## WHAT IS NEEDED
A precise repetition of every line below is the required answer.

[EXERCISE DATA Boundary: Start]

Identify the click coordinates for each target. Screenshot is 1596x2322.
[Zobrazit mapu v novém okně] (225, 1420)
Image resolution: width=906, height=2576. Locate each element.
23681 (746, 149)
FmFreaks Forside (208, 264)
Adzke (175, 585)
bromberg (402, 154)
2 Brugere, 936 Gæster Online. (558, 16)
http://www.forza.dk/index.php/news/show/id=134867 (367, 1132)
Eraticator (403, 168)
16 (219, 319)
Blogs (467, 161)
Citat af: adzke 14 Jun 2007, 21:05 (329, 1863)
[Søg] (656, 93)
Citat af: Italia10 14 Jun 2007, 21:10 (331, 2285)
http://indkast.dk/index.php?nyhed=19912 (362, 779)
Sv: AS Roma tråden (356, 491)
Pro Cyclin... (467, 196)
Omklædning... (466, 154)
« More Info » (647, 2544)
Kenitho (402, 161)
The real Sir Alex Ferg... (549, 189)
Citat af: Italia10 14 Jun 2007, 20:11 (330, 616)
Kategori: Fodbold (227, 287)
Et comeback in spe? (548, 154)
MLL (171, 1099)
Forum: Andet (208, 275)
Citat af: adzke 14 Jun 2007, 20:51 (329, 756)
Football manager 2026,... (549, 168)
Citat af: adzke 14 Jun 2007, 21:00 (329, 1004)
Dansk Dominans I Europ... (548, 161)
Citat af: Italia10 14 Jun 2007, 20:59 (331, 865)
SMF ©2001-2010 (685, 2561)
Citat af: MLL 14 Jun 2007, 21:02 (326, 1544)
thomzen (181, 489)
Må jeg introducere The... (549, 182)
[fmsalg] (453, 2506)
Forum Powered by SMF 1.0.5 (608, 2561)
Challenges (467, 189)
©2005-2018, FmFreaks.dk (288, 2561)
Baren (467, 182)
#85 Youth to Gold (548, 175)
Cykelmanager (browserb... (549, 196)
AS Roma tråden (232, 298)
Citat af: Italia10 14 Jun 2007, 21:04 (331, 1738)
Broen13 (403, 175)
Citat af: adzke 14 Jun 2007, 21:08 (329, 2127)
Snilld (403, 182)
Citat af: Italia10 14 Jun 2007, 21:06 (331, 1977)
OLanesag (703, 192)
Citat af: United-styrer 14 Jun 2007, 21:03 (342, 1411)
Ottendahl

[EXERCISE DATA Boundary: End]

## EXERCISE RESULT
Identify the click coordinates for each target. Screenshot is 1596x2322.
[Zobrazit mapu v novém okně] (225, 1420)
Image resolution: width=906, height=2576. Locate each element.
23681 (746, 149)
FmFreaks Forside (208, 264)
Adzke (175, 585)
bromberg (402, 154)
2 Brugere, 936 Gæster Online. (558, 16)
http://www.forza.dk/index.php/news/show/id=134867 (367, 1132)
Eraticator (403, 168)
16 (219, 319)
Blogs (467, 161)
Citat af: adzke 14 Jun 2007, 21:05 (329, 1863)
[Søg] (656, 93)
Citat af: Italia10 14 Jun 2007, 21:10 (331, 2285)
http://indkast.dk/index.php?nyhed=19912 (362, 779)
Sv: AS Roma tråden (356, 491)
Pro Cyclin... (467, 196)
Omklædning... (466, 154)
« More Info » (647, 2544)
Kenitho (402, 161)
The real Sir Alex Ferg... (549, 189)
Citat af: Italia10 14 Jun 2007, 20:11 (330, 616)
Kategori: Fodbold (227, 287)
Et comeback in spe? (548, 154)
MLL (171, 1099)
Forum: Andet (208, 275)
Citat af: adzke 14 Jun 2007, 20:51 (329, 756)
Football manager 2026,... (549, 168)
Citat af: adzke 14 Jun 2007, 21:00 (329, 1004)
Dansk Dominans I Europ... (548, 161)
Citat af: Italia10 14 Jun 2007, 20:59 (331, 865)
SMF ©2001-2010 (685, 2561)
Citat af: MLL 14 Jun 2007, 21:02 (326, 1544)
thomzen (181, 489)
Må jeg introducere The... (549, 182)
[fmsalg] (453, 2506)
Forum Powered by SMF 1.0.5 (608, 2561)
Challenges (467, 189)
©2005-2018, FmFreaks.dk (288, 2561)
Baren (467, 182)
#85 Youth to Gold (548, 175)
Cykelmanager (browserb... (549, 196)
AS Roma tråden (232, 298)
Citat af: Italia10 14 Jun 2007, 21:04 (331, 1738)
Broen13 (403, 175)
Citat af: adzke 14 Jun 2007, 21:08 (329, 2127)
Snilld (403, 182)
Citat af: Italia10 14 Jun 2007, 21:06 (331, 1977)
OLanesag (703, 192)
Citat af: United-styrer 14 Jun 2007, 21:03 (342, 1411)
Ottendahl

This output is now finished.